Prompt: Count the lines in the material below that contain the string "This", matching case exactly. Give only the number.

Extracted information:
* * *

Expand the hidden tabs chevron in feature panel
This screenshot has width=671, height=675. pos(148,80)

* * *

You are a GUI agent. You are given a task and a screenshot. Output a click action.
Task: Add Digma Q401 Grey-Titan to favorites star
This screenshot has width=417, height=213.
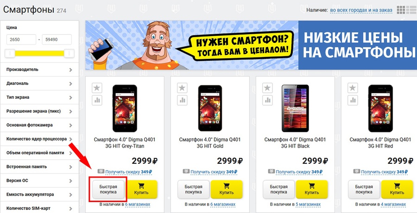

* * *

Task answer: 2